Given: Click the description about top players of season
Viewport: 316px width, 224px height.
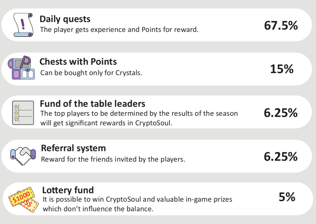Looking at the screenshot, I should [x=139, y=118].
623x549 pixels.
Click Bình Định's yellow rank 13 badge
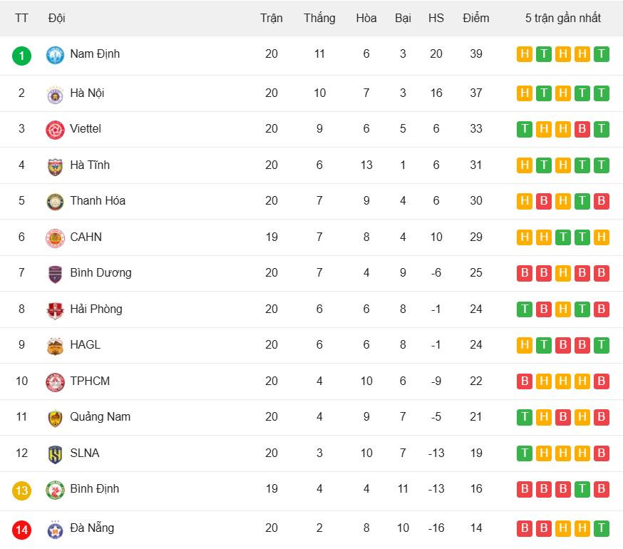22,490
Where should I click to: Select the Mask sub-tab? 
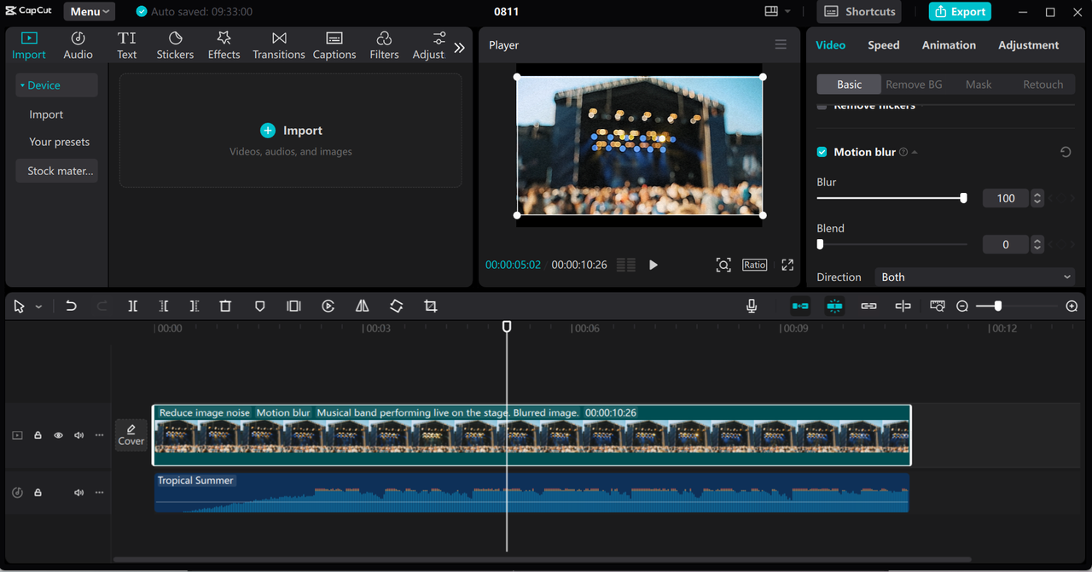979,85
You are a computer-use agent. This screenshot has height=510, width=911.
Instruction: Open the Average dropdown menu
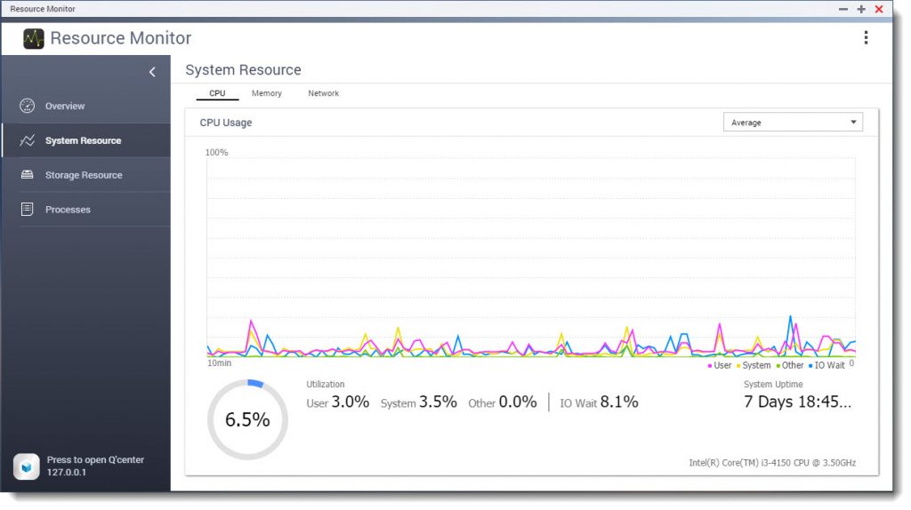793,123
============================================================
## WHAT THE EXERCISE ASKS
Pick up at the line containing "Viewport: 316px width, 224px height." and copy each line exactly until the data ends, including that last line; copy no pictures.

## ANSWER TO THIS PROBLEM
Viewport: 316px width, 224px height.
Looking at the screenshot, I should [x=139, y=118].
623x549 pixels.
Click Bình Định's yellow rank 13 badge
22,490
Where should I click to: Select the Mask sub-tab? 
979,85
You are a computer-use agent. This screenshot has height=510, width=911.
Instruction: Open the Average dropdown menu
793,123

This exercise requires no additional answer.